MATERIAL FOR THIS TASK:

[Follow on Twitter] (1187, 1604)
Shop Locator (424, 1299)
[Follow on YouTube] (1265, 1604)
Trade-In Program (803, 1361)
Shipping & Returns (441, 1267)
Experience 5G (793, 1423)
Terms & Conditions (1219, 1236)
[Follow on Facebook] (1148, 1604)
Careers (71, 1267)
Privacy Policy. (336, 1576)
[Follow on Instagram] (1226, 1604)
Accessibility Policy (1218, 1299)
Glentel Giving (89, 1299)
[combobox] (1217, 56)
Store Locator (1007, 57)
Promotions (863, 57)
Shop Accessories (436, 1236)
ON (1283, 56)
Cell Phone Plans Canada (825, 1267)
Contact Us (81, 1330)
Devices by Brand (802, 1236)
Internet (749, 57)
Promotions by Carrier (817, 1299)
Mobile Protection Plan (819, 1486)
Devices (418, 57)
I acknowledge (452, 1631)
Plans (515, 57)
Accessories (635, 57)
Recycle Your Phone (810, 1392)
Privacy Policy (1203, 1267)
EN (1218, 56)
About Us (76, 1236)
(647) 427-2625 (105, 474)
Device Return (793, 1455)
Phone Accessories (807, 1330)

--

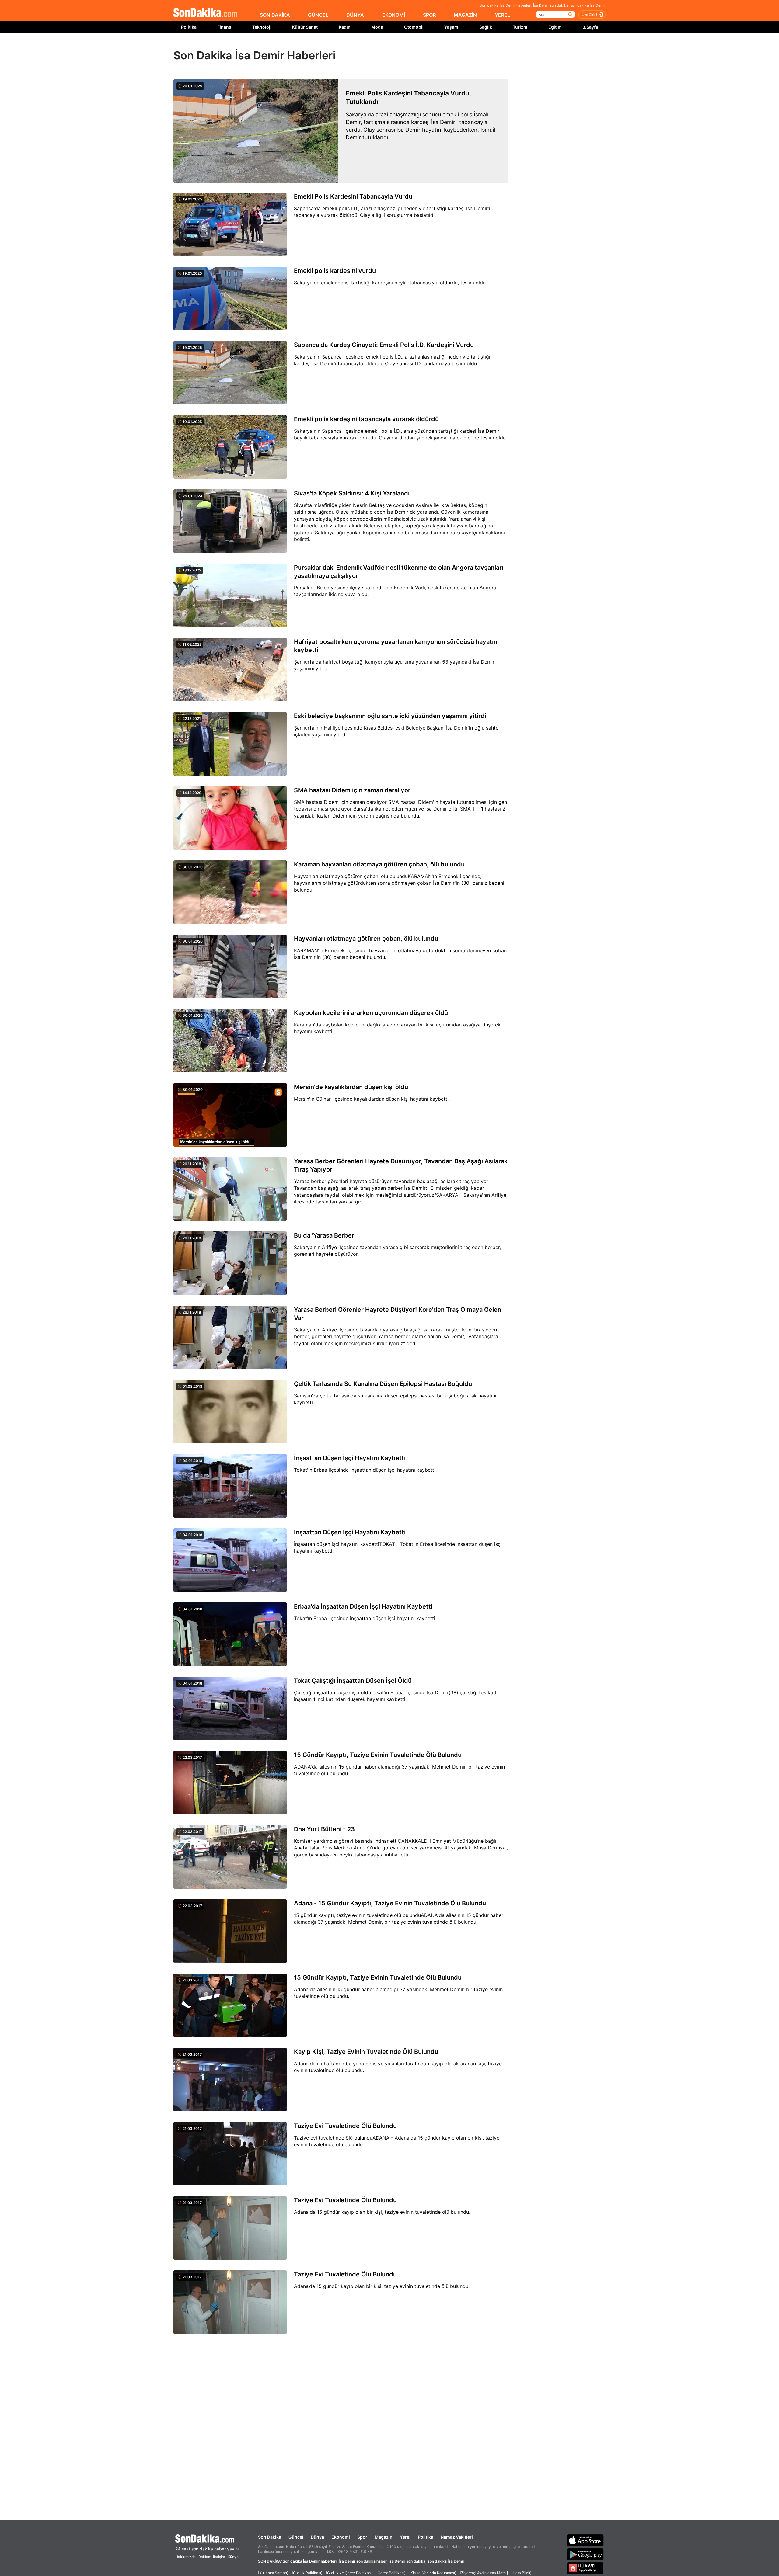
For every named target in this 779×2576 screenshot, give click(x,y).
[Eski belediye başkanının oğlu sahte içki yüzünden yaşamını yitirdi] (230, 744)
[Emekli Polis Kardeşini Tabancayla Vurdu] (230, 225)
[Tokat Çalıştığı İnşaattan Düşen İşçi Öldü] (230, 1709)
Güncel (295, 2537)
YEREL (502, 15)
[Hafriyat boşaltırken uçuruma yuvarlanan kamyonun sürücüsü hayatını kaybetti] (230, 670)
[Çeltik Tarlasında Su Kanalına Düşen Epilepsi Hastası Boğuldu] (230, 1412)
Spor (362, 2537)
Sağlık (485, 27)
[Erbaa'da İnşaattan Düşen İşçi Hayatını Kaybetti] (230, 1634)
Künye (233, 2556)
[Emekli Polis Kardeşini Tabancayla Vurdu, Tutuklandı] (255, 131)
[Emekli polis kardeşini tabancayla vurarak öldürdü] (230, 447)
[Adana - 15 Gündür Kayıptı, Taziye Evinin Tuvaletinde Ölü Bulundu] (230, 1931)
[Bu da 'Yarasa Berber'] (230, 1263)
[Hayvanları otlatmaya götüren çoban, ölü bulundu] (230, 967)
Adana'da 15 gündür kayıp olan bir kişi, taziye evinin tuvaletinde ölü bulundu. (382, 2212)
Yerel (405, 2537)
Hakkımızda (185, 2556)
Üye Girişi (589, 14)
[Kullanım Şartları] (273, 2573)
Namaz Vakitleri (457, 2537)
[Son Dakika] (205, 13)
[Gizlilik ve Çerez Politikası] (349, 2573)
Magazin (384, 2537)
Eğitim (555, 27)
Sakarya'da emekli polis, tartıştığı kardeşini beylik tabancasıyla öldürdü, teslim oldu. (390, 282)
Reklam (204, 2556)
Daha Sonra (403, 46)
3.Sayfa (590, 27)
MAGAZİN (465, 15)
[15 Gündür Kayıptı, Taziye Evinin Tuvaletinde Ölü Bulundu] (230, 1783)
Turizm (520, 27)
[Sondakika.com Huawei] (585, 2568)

--

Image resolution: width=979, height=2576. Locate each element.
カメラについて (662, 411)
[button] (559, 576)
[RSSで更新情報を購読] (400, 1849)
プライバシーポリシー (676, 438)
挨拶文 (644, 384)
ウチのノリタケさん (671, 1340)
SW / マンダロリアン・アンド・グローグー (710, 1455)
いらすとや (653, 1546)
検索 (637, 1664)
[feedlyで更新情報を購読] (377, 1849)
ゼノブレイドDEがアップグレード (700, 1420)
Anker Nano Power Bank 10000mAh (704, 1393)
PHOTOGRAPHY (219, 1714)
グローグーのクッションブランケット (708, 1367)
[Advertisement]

AIM OF THE EXERCISE: Would you copy all lines in the records where the string "Accessories" appears?

RESPONSE TO THIS TASK:
Shop Accessories (436, 1236)
Accessories (635, 57)
Phone Accessories (807, 1330)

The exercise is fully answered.